June had drawn on again, and the hot weather had become oppressive, before Allan thought once more of still further trips into the Abyss. Beatrice tried to dissuade him. Her heart shrank from further separation, risk and fear.
"Listen, dearest," she entreated as they sat by young Allan's bedside, one sultry, breathless night. "I think you've risked enough; really I do. You've got a boy now to keep you here, even if I can't! Please don't go! Follow out the plan you spoke to me about yesterday, but don't go yourself!"
"The plan?"
"Yes, you know. Your idea of training three or four of the most intelligent men to fly, and perhaps building one or two more planes—that is, establishing a regular service to and from the Abyss. That would be so much wiser, Allan! Think how deadly imprudent it is for you, you personally, to take this risk every time! Why, if anything should happen—"
"But it won't! It can't!"
"—What would become of the colony? We haven't got anything like enough of a start to go ahead with, lacking you! I speak now without sentiment or foolish, womanly fears, but just on a c
ommon-sense, practical basis. Viewed at that angle, ought you to take the risk again?"
"There's no time now, darling, to build more planes! No time to teach flying! We've got to recruit the colony as fast as possible, in case of emergencies. Why, I haven't made a trip since—since God knows when! It's time I was off now!"
"Allan!"
"Well?"
"Suppose you never went again? With the population we now have, and the natural increase, wouldn't civilization reestablish itself in time?"

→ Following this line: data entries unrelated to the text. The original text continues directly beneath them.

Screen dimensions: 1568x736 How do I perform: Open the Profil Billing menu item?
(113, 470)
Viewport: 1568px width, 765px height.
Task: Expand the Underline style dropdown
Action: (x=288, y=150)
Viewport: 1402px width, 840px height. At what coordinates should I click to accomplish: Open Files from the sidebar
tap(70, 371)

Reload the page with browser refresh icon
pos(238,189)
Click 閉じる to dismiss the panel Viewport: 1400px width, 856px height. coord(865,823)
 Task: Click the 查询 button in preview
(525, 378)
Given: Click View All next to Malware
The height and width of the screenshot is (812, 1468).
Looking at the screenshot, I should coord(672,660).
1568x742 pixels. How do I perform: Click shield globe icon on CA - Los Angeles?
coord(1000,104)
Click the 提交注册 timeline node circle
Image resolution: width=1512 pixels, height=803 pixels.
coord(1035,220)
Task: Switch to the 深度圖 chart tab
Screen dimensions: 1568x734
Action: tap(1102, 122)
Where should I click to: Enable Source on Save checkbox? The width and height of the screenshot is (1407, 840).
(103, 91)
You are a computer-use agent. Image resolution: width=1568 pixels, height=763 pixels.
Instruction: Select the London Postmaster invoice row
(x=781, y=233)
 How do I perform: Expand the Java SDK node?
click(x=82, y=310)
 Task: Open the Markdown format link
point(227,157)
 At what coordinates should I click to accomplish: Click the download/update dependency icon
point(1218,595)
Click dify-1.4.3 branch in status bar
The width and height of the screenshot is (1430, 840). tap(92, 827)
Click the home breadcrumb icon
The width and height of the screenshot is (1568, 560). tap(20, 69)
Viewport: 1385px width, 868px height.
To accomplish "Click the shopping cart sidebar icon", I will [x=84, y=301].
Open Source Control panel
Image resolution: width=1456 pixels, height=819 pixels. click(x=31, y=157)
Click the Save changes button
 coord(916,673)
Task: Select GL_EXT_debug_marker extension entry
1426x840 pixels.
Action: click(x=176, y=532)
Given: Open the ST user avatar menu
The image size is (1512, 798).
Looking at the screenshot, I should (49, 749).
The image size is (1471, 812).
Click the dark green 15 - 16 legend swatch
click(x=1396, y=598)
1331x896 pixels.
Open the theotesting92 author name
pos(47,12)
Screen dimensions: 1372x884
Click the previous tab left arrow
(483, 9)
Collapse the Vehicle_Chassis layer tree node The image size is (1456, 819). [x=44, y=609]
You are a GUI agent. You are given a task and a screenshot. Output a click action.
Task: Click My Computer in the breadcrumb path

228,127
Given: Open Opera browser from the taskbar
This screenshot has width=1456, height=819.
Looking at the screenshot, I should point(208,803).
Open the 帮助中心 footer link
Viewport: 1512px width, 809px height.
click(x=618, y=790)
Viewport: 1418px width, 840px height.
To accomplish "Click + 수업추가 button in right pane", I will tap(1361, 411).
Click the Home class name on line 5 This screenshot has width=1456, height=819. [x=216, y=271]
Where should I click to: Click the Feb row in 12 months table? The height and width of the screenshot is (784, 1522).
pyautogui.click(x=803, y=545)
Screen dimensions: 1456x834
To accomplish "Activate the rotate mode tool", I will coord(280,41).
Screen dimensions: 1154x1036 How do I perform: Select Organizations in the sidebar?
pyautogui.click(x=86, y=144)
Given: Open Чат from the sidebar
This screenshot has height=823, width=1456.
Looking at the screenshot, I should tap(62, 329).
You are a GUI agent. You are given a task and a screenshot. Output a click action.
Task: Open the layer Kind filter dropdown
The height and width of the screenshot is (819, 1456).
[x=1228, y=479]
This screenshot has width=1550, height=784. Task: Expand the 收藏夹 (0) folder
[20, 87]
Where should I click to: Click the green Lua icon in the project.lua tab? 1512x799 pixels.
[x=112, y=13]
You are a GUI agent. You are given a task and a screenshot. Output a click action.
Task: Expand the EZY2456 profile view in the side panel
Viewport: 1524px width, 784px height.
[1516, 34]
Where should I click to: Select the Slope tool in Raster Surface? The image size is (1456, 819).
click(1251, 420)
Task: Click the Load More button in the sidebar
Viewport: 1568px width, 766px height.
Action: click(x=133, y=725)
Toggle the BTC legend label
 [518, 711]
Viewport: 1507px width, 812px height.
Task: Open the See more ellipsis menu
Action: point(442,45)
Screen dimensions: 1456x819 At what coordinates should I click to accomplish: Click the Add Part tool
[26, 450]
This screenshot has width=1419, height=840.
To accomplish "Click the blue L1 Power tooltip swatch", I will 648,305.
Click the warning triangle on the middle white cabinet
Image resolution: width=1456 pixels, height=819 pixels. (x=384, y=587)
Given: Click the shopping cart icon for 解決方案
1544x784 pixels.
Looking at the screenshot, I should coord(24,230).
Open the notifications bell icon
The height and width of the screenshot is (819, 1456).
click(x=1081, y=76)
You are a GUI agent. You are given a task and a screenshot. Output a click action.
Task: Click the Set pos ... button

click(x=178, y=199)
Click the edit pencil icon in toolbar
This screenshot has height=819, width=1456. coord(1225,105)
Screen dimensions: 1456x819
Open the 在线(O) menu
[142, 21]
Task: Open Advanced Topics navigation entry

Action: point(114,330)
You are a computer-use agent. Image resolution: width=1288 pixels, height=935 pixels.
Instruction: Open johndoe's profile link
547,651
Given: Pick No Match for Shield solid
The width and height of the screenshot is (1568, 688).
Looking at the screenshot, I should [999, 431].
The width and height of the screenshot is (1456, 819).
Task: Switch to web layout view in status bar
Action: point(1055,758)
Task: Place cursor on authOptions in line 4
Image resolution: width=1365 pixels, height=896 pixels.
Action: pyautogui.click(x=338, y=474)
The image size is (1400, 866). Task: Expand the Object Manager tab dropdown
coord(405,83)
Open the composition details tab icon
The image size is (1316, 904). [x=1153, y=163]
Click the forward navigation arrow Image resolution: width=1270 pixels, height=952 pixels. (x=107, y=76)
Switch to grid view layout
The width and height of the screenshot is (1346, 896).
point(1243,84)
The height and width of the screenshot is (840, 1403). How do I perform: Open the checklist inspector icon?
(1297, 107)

"Undoubtedly. But think how long it would take! Every additional person imported puts us ahead tremendously. I may never be able to bring all the Folk, all the Lanskaarn, and those other mysterious yellow-haired people they talk about from beyond the Great Vortex. But I can do my share, anyhow. Our boy here may have to complete the process. It may take a lifetime to accomplish the rescue, but it must be done!"
"So you're determined to go again?"
"I am! I must!"
She seized his hand imploringly.
"And leave us? Leave your boy? Leave me?"
"Only to return soon, darling! Very soon!"
"But after this one trip, will you promise to train somebody else to go in your place?"
"I'll see, dearest!"
"No, no! Not that! Promise!"
She had drawn his head down, and now her face close to his, was trembling in her eagerness.
"Promise! Promise me, Allan! You must!"
Suddenly moved by her entreaty, he yielded.
"I promise, Beta!" he exclaimed. "Gad, I didn't know you were so deadly afraid of my little expeditions! If I'd understood, I might have been arranging otherwise already. But I certainly will change matters when I get back. Only let me go once more, darling—that'll be the last time, I swear it to you!"
She gave a great sigh of relief unspeakable and kept silence. But in her eyes he saw the shine of sudden tears.
Allan had been gone more than four days and a half before Beatrice allowed herself to realize or to acknowledge the sick terror that for some hours had been growing in her soul.